Day 38: I just made a rookie mistake. After church (I drove! Ron was needing to stay late), I got in the car and headed to the grocery store as I often do when I leave church alone. Made my mental list, pulled into a space, opened the car door...BAM! A moment of recognition that under no circumstances am I going to be able to grab a grocery cart, pile it high with needed items while pushing it around, then once home, unpack the items to take in the house. I promptly closed the car door and came home holding my frustration in my hand instead of the gallon of milk we need for tomorrow. Sigh. There for a moment I guess I remembered the mastectomy but not the limitation of such. Maybe that is a silver lining that this is going to soon take a back seat.
38 days that seemed to last 78. Noah was stuck in an ark for forty. How in the world did he do it? And he had giraffes banging their heads on the roof top and monkeys swinging from the rafters. Today, I felt like banging my head. I got very little sleep last night and it definitely set the mood for my day. My pep is missing. I can't tell you how many nights 2 a.m has rolled around and I bolt straight up in bed wide awake. Then for the next 2-3 hours, I'm desperately wanting to be asleep but instead find myself mentally navigating navigating the complexity of this or that. Worry is my enemy these last few days.

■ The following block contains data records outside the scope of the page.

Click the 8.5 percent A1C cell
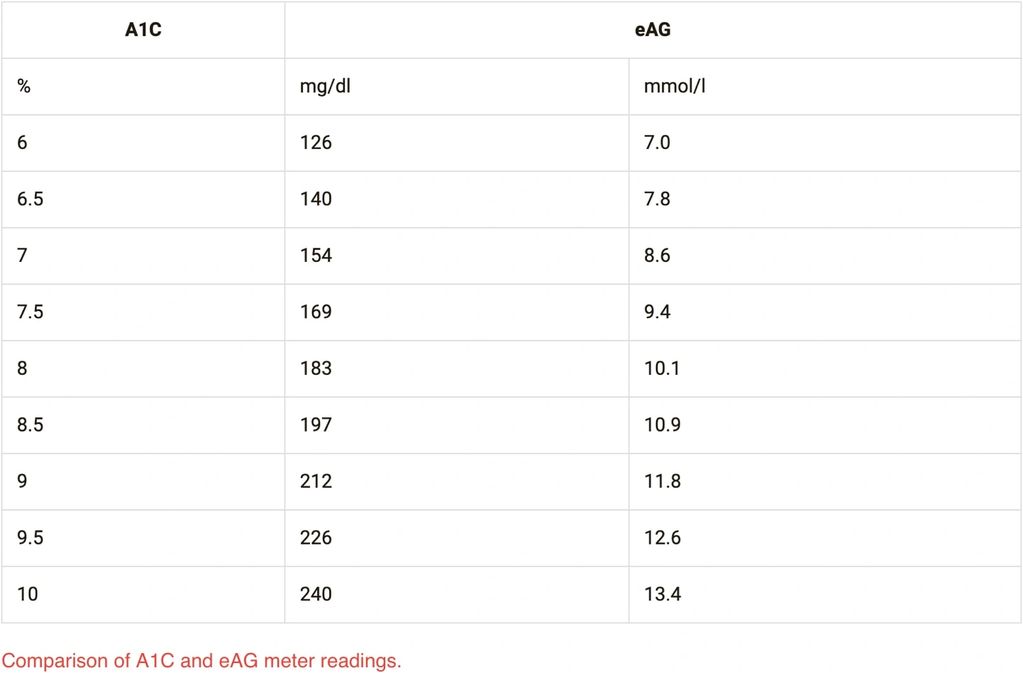Screen dimensions: 1023x673 point(30,425)
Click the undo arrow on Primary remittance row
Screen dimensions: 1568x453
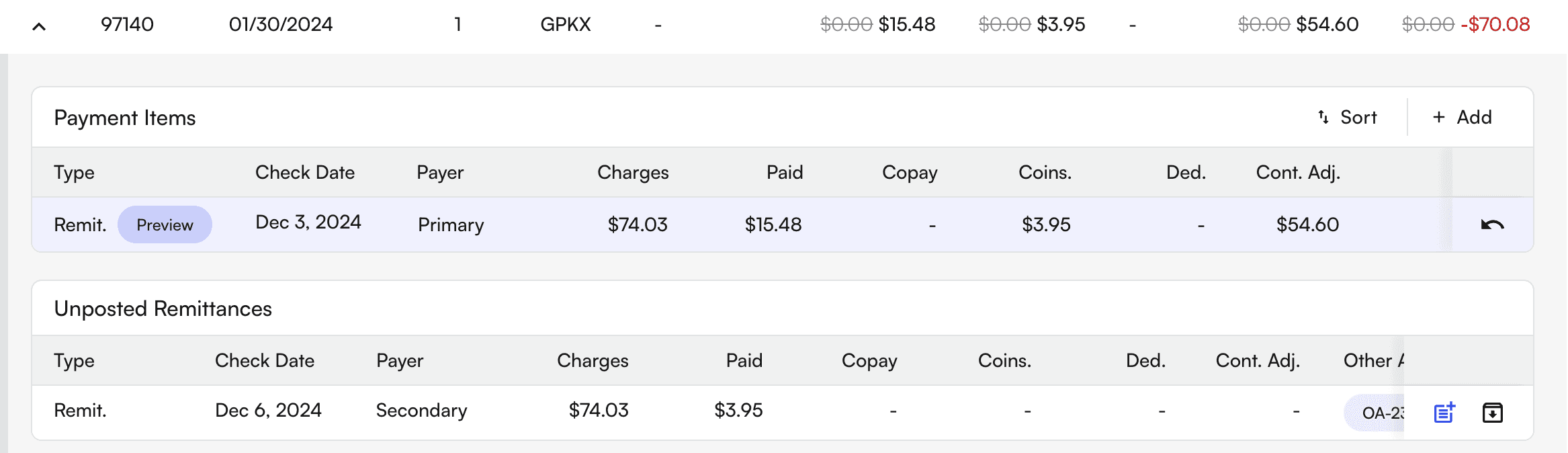click(1492, 225)
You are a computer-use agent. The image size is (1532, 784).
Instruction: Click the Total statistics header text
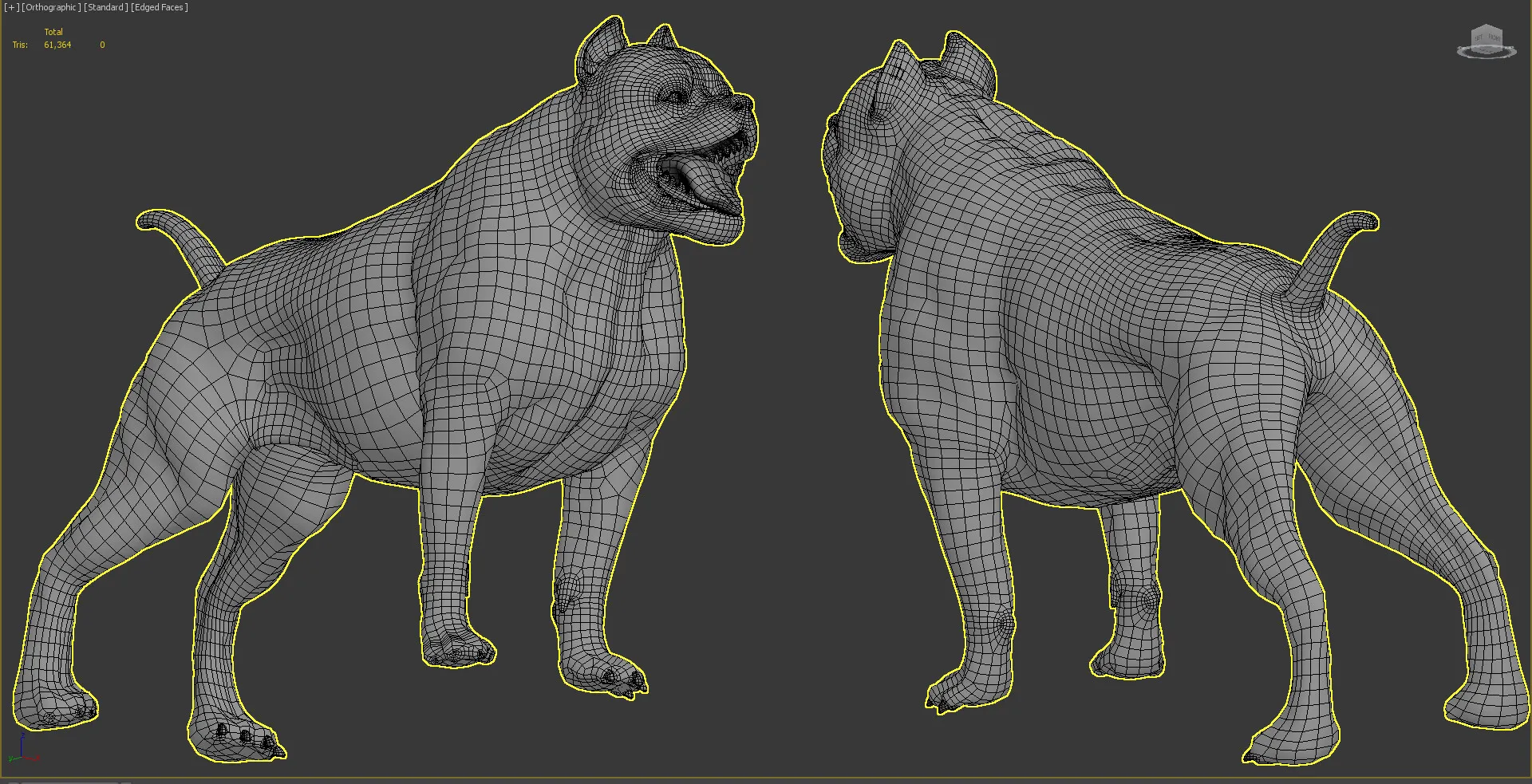(53, 32)
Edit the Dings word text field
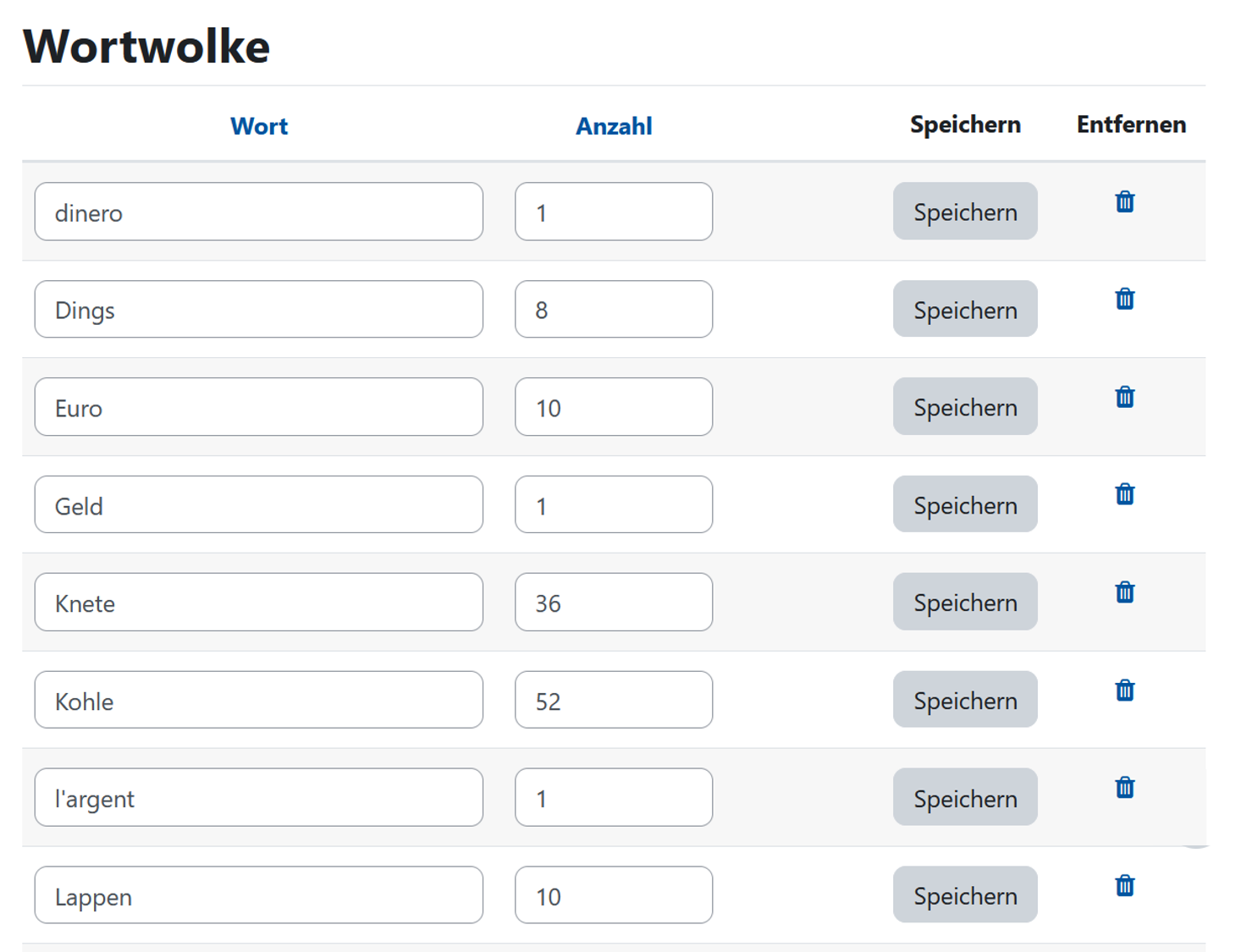The height and width of the screenshot is (952, 1241). point(258,310)
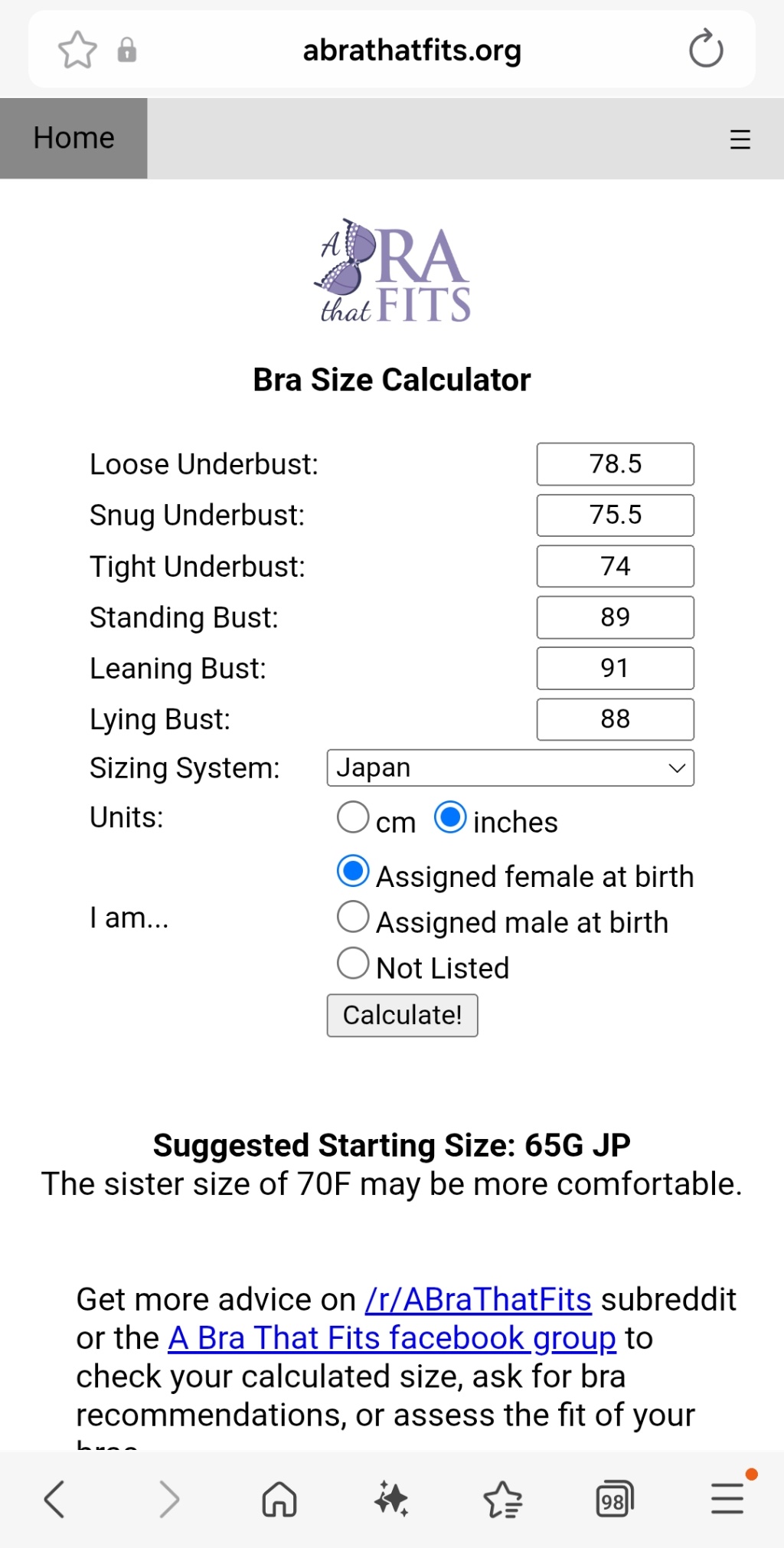This screenshot has width=784, height=1548.
Task: Tap the AI sparkle icon in toolbar
Action: [x=391, y=1499]

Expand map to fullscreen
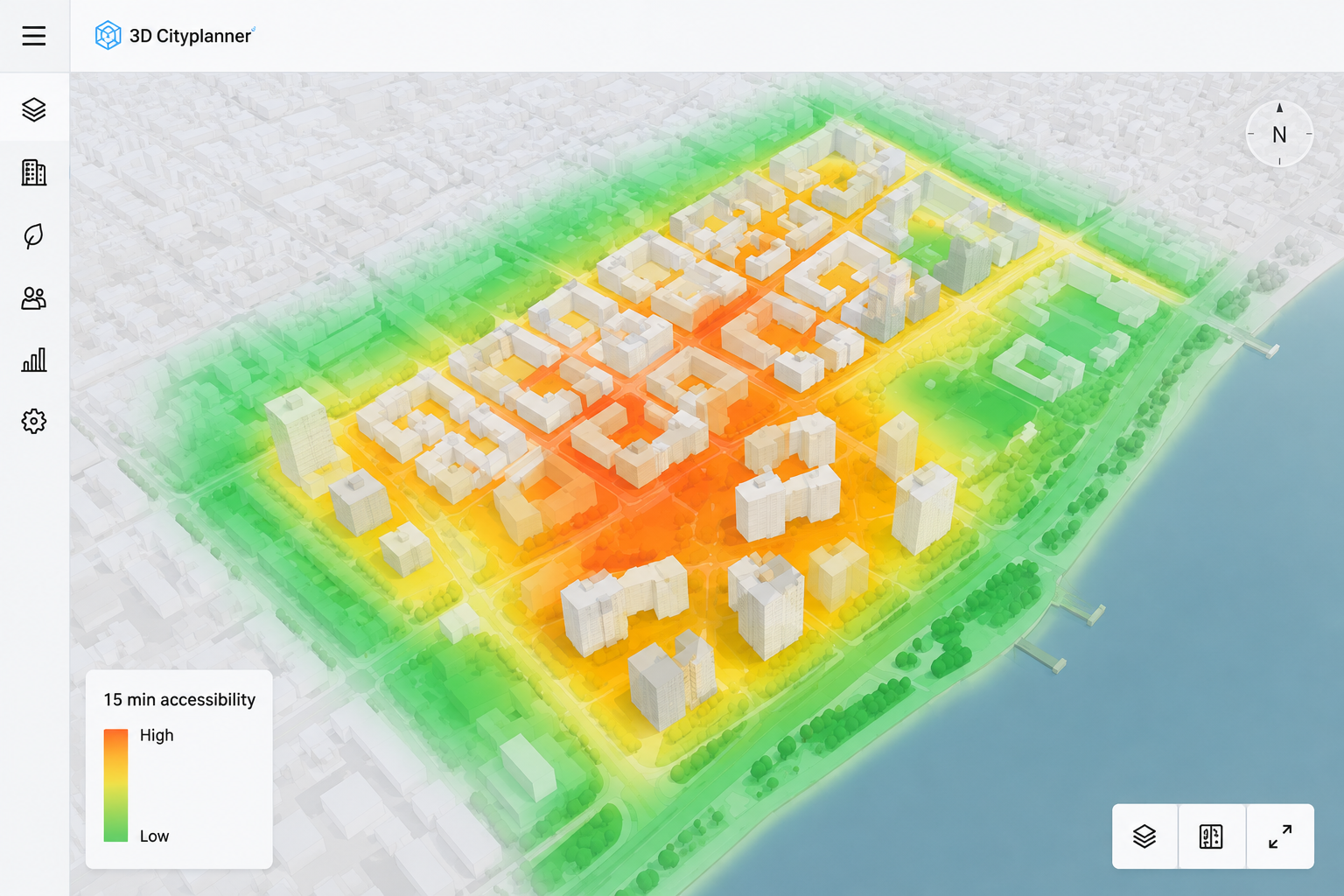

Last night, it was the worry of returning to work in 2 days. How in the world am I going to pull that off? How is my stamina going to hold through the 8 hours? How about conquering the rush hour commute? How am I going to fit a wound cleaning into the middle of my day in a bathroom that shares 3 stalls and one common mirror. How am I going to fit sleep and getting ready in under 2 hours into each night and morning? How am I going to go back to my clinic space where this journey lies virtually untold? How am I going to dive right back in where I left off? I'm very aware that I alone am not capable of such a feat. I'm going to need a whopping dose of God by my side (or else I need to come into a large sum of money so I can stay in my comfy cozy cocoon of home). Remember those days of my going crazy for being on house arrest? Well, I am now reconsidering that nuisance. This, folks, is where I need some prayer coverage. I just don't feel ready. Regardless, Monday morning is coming with a vengeance. I better grab on.
Happy to report the spot/wound seems to be stable at last check yesterday. It's driving me a bit crazy, particularly during the cleaning, but there didn't seem to be any change in size when we checked it last night. Not getting smaller yet, but grateful to not see any progression either. Hopeful to have the same report tonight.
I've reached the point in this drama where I am now on the back slope. Not seeing many changes from day to day. I have to trend over a week to see what is improving. It's weird that I have found myself here. August seemed so life altering every single day. One day a boob, the next day a concave chest. Drains. Incisions. Reconstruction. Incisions again. Drains again. High emotions. Early September equally as challenging. Now, watch and wait. Wait for the swelling to resolve. Wait for the shape to settle out. Wait for the incisions to heal. wait for the wound to skidaddle. Wait for full strength and flexibility to return. Wait for side sleeping (that was disastrous!). Wait for the impostors to feel like family. Just a lot of wait. I guess I'm grateful and comforted that this is the stage I now find myself. Soon, this shall be yesterday's news, another niche in the story of me, and something else will come along to over shadow it's placement. Wonder what that will be? As I mentioned before in another post, I hope your story of triumph over what ever you face soon replaces mine. I'm anxiously waiting to see your opening line.
For now, back to the evening at hand go I (sadly, with no groceries in tow).